§ Your instructions
Copy out the listing below, renaming every "Instruction" as "Command" and leaving everything else unchanged.

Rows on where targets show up
----------
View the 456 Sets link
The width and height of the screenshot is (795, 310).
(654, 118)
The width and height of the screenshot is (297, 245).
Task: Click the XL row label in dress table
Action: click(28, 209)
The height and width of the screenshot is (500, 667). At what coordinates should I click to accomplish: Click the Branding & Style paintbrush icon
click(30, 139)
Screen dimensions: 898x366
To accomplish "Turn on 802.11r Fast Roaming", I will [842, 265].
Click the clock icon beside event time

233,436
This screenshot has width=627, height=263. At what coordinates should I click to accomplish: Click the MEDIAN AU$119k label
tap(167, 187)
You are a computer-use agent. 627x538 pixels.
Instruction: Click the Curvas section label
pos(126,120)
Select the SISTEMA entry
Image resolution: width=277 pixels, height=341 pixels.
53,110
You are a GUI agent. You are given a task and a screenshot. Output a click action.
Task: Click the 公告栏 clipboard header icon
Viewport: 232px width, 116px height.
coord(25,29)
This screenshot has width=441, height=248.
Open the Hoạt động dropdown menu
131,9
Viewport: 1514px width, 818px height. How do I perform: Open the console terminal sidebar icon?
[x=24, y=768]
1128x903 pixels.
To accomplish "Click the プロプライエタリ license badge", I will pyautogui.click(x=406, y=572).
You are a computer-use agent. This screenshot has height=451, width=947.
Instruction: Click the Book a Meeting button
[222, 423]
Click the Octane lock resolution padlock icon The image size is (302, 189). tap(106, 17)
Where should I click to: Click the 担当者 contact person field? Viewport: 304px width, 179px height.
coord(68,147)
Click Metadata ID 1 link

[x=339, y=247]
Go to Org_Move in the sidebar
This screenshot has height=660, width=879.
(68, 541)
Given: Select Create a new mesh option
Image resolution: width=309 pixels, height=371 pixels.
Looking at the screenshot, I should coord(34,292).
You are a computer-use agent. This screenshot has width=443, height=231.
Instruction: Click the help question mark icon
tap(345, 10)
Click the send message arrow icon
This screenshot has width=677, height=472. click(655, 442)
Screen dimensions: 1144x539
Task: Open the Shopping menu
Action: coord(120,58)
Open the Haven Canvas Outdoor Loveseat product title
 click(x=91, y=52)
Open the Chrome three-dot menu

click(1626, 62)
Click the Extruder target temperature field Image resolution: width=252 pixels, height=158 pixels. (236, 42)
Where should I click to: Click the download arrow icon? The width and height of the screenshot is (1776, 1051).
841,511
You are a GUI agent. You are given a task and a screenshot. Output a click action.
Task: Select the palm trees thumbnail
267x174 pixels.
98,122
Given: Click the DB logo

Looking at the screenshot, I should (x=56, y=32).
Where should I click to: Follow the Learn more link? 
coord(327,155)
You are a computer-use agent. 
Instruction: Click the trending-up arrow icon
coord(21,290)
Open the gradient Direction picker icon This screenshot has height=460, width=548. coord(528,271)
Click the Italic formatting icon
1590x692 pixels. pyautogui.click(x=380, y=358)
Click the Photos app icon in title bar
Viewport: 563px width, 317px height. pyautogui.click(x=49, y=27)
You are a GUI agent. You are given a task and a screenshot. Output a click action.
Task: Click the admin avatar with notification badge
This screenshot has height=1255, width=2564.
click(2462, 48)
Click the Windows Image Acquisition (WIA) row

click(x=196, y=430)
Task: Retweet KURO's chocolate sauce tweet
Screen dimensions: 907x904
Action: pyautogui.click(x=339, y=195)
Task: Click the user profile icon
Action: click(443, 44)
----------
§ Response
View the 456 Sets link
The width and height of the screenshot is (795, 310).
(654, 118)
The width and height of the screenshot is (297, 245).
Task: Click the XL row label in dress table
Action: click(28, 209)
The height and width of the screenshot is (500, 667). At what coordinates should I click to accomplish: Click the Branding & Style paintbrush icon
click(30, 139)
Screen dimensions: 898x366
To accomplish "Turn on 802.11r Fast Roaming", I will [842, 265].
Click the clock icon beside event time

233,436
This screenshot has width=627, height=263. At what coordinates should I click to accomplish: Click the MEDIAN AU$119k label
tap(167, 187)
You are a computer-use agent. 627x538 pixels.
Command: Click the Curvas section label
pos(126,120)
Select the SISTEMA entry
Image resolution: width=277 pixels, height=341 pixels.
53,110
You are a GUI agent. You are given a task and a screenshot. Output a click action.
Task: Click the 公告栏 clipboard header icon
Viewport: 232px width, 116px height.
coord(25,29)
This screenshot has width=441, height=248.
Open the Hoạt động dropdown menu
131,9
Viewport: 1514px width, 818px height. How do I perform: Open the console terminal sidebar icon?
[x=24, y=768]
1128x903 pixels.
To accomplish "Click the プロプライエタリ license badge", I will pyautogui.click(x=406, y=572).
You are a computer-use agent. This screenshot has height=451, width=947.
Command: Click the Book a Meeting button
[222, 423]
Click the Octane lock resolution padlock icon The image size is (302, 189). tap(106, 17)
Where should I click to: Click the 担当者 contact person field? Viewport: 304px width, 179px height.
coord(68,147)
Click Metadata ID 1 link

[x=339, y=247]
Go to Org_Move in the sidebar
This screenshot has height=660, width=879.
(68, 541)
Given: Select Create a new mesh option
Image resolution: width=309 pixels, height=371 pixels.
Looking at the screenshot, I should coord(34,292).
You are a computer-use agent. This screenshot has width=443, height=231.
Command: Click the help question mark icon
tap(345, 10)
Click the send message arrow icon
This screenshot has width=677, height=472. click(655, 442)
Screen dimensions: 1144x539
Task: Open the Shopping menu
Action: coord(120,58)
Open the Haven Canvas Outdoor Loveseat product title
 click(x=91, y=52)
Open the Chrome three-dot menu

click(1626, 62)
Click the Extruder target temperature field Image resolution: width=252 pixels, height=158 pixels. (236, 42)
Where should I click to: Click the download arrow icon? The width and height of the screenshot is (1776, 1051).
841,511
You are a GUI agent. You are given a task and a screenshot. Output a click action.
Task: Select the palm trees thumbnail
267x174 pixels.
98,122
Given: Click the DB logo

Looking at the screenshot, I should (x=56, y=32).
Where should I click to: Follow the Learn more link? 
coord(327,155)
You are a computer-use agent. 
Command: Click the trending-up arrow icon
coord(21,290)
Open the gradient Direction picker icon This screenshot has height=460, width=548. coord(528,271)
Click the Italic formatting icon
1590x692 pixels. pyautogui.click(x=380, y=358)
Click the Photos app icon in title bar
Viewport: 563px width, 317px height. pyautogui.click(x=49, y=27)
You are a GUI agent. You are given a task and a screenshot. Output a click action.
Task: Click the admin avatar with notification badge
This screenshot has height=1255, width=2564.
click(2462, 48)
Click the Windows Image Acquisition (WIA) row

click(x=196, y=430)
Task: Retweet KURO's chocolate sauce tweet
Screen dimensions: 907x904
Action: pyautogui.click(x=339, y=195)
Task: Click the user profile icon
Action: click(443, 44)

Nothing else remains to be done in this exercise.